EXERCISE> Look through the entries. Copy each line that has the word "logo".

ENTRIES SHOWN>
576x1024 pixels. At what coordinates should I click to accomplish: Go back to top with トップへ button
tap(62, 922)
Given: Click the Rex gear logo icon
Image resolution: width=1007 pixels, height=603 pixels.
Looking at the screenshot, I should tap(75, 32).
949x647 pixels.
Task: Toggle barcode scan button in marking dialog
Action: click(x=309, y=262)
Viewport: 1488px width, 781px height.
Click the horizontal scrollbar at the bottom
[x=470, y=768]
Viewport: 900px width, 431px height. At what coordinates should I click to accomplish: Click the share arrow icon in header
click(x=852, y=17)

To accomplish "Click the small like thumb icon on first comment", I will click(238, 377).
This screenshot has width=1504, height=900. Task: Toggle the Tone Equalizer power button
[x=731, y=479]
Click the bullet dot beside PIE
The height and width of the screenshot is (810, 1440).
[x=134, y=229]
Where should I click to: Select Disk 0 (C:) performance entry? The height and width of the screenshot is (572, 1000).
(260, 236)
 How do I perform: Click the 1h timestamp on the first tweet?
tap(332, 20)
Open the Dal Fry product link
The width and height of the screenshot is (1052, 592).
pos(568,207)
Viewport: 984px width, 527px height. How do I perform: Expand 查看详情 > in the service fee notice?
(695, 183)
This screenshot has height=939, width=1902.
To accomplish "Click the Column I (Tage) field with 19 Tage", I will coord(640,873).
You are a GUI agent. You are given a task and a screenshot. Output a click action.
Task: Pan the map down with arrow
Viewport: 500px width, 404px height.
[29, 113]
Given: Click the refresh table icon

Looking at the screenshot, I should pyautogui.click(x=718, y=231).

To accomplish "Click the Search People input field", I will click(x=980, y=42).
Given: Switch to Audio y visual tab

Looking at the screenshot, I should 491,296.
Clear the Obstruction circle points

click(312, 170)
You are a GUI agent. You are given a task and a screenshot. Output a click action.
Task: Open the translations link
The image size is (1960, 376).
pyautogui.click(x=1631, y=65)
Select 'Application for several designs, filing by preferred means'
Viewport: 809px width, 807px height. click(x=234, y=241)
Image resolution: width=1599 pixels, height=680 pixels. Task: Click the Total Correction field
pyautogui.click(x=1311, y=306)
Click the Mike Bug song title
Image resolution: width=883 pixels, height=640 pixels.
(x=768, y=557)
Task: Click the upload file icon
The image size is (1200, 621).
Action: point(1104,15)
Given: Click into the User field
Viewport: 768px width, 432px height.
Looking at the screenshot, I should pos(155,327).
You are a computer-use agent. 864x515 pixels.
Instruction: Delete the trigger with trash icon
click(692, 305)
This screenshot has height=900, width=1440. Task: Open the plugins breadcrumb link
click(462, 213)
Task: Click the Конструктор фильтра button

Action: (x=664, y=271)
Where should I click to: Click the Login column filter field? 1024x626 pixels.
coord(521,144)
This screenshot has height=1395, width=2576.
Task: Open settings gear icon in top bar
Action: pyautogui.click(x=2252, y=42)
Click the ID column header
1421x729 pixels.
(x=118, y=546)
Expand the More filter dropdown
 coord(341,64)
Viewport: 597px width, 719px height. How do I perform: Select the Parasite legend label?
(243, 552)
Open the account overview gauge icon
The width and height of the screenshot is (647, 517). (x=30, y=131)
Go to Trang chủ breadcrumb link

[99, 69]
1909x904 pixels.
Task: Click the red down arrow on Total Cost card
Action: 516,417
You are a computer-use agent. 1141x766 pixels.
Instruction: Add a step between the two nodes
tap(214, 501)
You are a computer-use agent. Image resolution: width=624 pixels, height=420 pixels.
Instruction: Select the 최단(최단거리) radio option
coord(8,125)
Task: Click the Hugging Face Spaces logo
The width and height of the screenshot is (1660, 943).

ANSWER SPACE>
Given: Click the Rex gear logo icon
Task: Click the Hugging Face Spaces logo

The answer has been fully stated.